= Time-assignment speech interpolation =

Technique to increase capacity of analog phone cables

In telecommunications, a time-assignment speech interpolation (TASI) was an analog technique used on certain long transmission links to increase voice transmission capacity.

TASI was invented by Bell Labs in the early 1960s to increase the capacity of transatlantic telephone cables. It was one of their first applications requiring electronic switching of voice circuits.

Later digital circuit multiplication equipment included TASI as a feature, not as distinct hardware.

==Operation==
TASI takes advantage of the fact that in typical person-person conversation, speech in a single direction occurs for approximately 40% of the time, the remaining time being occupied with pauses and/or silence. Statistical analysis demonstrated that for an average voice channel usage of 40%, over 74 speech conversations could be handled using 37 full Duplex speech circuits thereby doubling potential revenue for a small capital outlay relative to a highly expensive cable. e.g. £12.5 million (£263 million as of 2014) cost of the TAT-1 cable on which TASI was implemented.

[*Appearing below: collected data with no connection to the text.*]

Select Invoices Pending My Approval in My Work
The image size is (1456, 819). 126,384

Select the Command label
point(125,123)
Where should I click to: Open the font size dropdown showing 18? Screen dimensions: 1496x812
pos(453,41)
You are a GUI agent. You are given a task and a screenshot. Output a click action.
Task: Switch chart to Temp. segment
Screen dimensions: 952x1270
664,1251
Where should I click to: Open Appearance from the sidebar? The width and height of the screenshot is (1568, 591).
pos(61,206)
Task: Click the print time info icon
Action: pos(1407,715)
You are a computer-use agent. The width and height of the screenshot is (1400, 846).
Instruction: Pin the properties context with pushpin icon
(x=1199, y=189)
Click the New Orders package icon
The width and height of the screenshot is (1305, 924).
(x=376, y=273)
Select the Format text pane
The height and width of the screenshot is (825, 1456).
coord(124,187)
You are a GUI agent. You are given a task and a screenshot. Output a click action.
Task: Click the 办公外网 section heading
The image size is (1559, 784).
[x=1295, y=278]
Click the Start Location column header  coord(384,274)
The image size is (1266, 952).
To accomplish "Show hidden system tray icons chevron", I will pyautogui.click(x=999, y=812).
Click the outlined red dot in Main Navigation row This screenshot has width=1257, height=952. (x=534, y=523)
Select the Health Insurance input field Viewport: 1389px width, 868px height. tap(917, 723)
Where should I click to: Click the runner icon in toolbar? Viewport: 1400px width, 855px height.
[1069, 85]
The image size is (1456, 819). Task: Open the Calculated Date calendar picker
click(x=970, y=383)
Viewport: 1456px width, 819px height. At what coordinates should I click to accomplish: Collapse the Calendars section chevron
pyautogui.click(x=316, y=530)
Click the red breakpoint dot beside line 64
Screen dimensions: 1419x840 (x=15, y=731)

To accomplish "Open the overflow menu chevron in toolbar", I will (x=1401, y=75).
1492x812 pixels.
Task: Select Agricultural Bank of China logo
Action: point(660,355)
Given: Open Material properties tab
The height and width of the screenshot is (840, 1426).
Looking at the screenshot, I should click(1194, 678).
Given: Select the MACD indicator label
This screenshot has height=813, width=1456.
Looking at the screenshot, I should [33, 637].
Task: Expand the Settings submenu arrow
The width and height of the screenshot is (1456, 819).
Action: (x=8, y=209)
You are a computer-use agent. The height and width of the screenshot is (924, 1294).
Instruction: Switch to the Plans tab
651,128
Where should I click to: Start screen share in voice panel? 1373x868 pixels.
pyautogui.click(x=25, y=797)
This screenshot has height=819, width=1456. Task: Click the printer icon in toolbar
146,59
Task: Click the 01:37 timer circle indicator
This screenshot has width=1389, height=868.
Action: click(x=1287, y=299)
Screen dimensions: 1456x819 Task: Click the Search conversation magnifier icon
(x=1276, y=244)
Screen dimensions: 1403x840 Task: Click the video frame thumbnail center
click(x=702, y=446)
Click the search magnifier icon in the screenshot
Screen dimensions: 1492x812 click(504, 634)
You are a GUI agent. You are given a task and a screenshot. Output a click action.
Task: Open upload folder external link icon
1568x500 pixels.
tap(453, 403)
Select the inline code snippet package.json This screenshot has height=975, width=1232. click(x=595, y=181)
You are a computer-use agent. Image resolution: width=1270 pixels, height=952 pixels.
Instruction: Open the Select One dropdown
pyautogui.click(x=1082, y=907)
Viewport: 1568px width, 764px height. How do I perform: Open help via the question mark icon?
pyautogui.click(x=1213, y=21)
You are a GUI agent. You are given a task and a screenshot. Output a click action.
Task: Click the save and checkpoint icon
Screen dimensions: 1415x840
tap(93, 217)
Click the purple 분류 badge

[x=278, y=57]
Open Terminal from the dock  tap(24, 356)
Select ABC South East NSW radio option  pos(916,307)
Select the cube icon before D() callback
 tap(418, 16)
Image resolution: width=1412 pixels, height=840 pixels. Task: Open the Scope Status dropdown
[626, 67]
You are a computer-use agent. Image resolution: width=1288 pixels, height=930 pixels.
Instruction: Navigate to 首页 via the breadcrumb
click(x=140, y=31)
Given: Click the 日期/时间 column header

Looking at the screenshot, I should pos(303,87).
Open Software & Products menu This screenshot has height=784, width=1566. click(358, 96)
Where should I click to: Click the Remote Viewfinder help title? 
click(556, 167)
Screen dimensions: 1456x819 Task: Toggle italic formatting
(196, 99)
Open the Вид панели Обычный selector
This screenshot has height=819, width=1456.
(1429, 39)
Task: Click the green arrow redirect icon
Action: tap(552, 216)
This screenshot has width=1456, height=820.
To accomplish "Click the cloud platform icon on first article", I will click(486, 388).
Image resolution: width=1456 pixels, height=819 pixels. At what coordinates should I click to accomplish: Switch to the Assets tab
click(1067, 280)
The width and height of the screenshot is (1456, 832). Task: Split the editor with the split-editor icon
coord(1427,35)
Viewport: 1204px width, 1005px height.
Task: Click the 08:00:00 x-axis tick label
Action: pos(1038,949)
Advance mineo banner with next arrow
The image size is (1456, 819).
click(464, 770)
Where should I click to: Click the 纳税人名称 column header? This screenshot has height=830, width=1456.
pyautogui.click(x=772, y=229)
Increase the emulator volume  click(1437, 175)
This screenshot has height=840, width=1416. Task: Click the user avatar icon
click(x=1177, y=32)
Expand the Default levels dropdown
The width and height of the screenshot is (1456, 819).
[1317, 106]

TASI worked by switching additional users onto any voice channel temporarily idled because an original user has stopped speaking. When the original user resumes speaking, that user would, in turn, be switched to any channel that happened to be idle. The speech detector function is called voice activity detection. Clipping or loss of speech would occur for all conversations that needed to be assigned to an available idle channel and in practice lasted at least 17 ms whilst information required to re-connect both parties was signalled by the TASI control circuits. An additional freezeout period lasting between 0 and 500 ms would depend on the instantaneous loading of voice circuits. In actual use, these delays presented few problems in typical conversations.

One of the issues with using this type of technology was that the users listening on an idled channel can sometimes hear the conversation that has been switched onto it. Generally the sound heard was of very low volume and individual words are not distinguishable. See also crosstalk for a similar phenomenon in telecommunications. Another potential issue was ensuring that non-voice type circuits (e.g. Music or radio type circuits where pauses would occur infrequently) were not routed via TASI speech channels since these could seriously degrade the level of service where callers would encounter frequent clipped speech and breaks in the conversation.